Kraftwerk: 'Beach Boys with machines'

For eight nights, the pioneering band Kraftwerk are playing sold out shows - not at a concert hall, but at New York's Museum of Modern Art (Moma) in the museums' tall and relatively narrow atrium, covered with 3D video and robotic installations. Moma is hosting a complete retrospective of Kraftwerk's music and art.

The Düsseldorf band are widely considered the pioneer of electronic music. They started composing minimalist synthetic melodies crossed with catchy tunes in the late 60s and got their international breakthrough in 1974 with the song Autobahn.

Kraftwerk are also notorious for their reclusive nature - no phone calls, no interviews - and for sending robots instead of the band members to press conferences. They allowed a selected group of press to film just three minutes of their Moma shows.
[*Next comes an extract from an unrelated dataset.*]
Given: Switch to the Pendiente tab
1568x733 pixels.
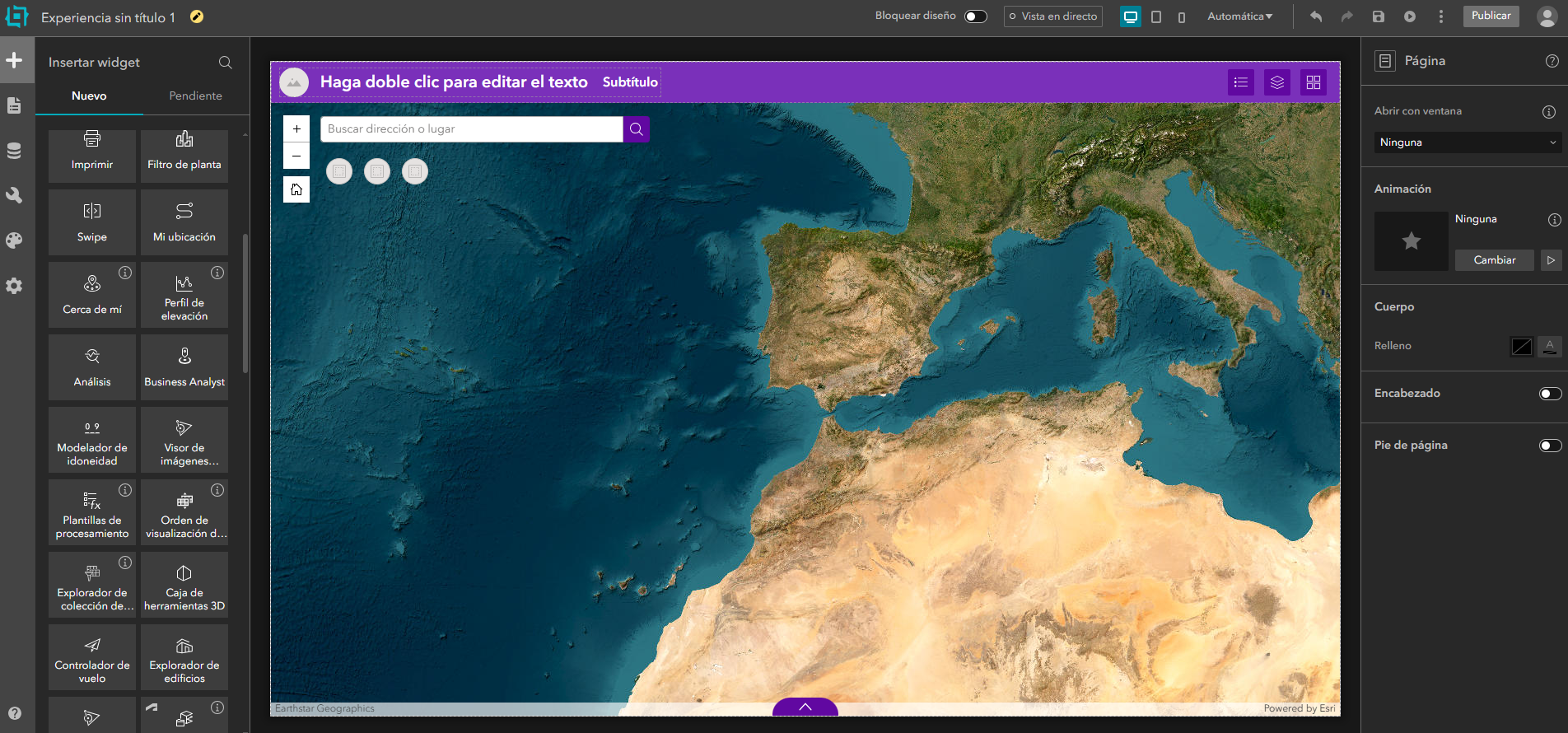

The BBC filmed the beginning of the Kraftwerk song Radioactivity, and discussed the influence of the band with Klaus Biesenbach, the curator of the Moma retrospective, and David Fricke, the senior editor of Rolling Stone magazine.

Mr Fricke defines the band as "the Beach Boys with machines" and calls the Kraftwerk performance "probably the hottest show of the year".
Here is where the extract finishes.